# start of Excerpted passage

EfficientNet

heye0507 · September 16, 2019, 6:44pm

For that I can comment a bit

For image size, you can use smaller size as what introduced in the paper, but if you want to push the last droplet from the model, you’d better use the size they said in the paper.

Base on my understanding, I tried effb2, image size = 260 (which is the one in the paper)
effb4, image size = 256 (which is not the one in the paper)

For LB scores, yes, effb2 can have the same result as effb4. I don’t have a powerful machine, so I didn’t push the limit.

Another thing I tried is using rAdma as optimizer, and it did increase my effb4 LB score.

morgan · September 16, 2019, 8:10pm

Thanks @heye0507, I’ll settle for some form of successful training run before asking for max performance

Still no joy, with a simplified setup, getting hit by nans again. I wonder if its something to do with my machine…its probably not the weights since it worked for @DrHB…

from efficientnet_pytorch import EfficientNet

md_ef = EfficientNet.from_pretrained(‘efficientnet-b5’)
md_ef._fc = nn.Linear(2048, data.c)

data_test.batch_size = 64 # couldn’t fit 128 in memory
learn = Learner(data_test, md_ef, metrics = [accuracy])

learn.to_fp16()
learn.unfreeze()
learn.lr_find()

DrHB · September 16, 2019, 8:22pm

Interesting! Are you using with Swish activation function or standard ReLu?

morgan · September 16, 2019, 8:24pm

Swish, the default with that library. For my earlier successes with b3 I had great results with Mish, but neither are working here.

# end of Excerpted passage

__Actions to take__:
[a] In the EfficientNet thread, what batch size does morgan set for data_test?
[b] List every activation function named in the EfficientNet thread.

# start of Data provided

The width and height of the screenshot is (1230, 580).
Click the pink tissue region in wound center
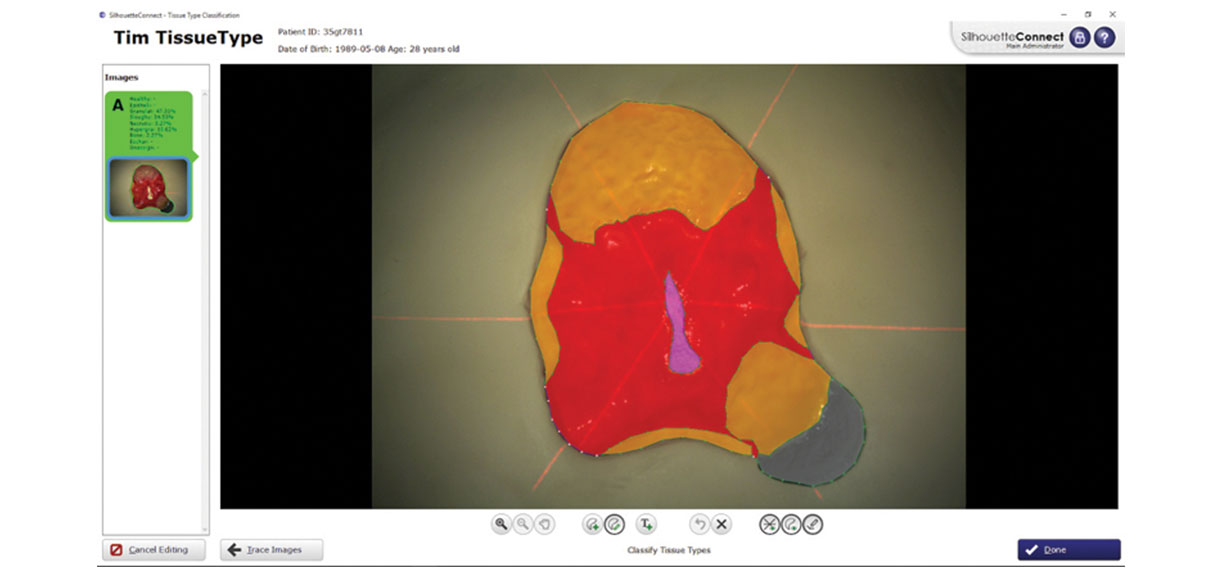[x=681, y=330]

# end of Data provided

__Written responses__:
[a] 64

[b] Swish, ReLu, Mish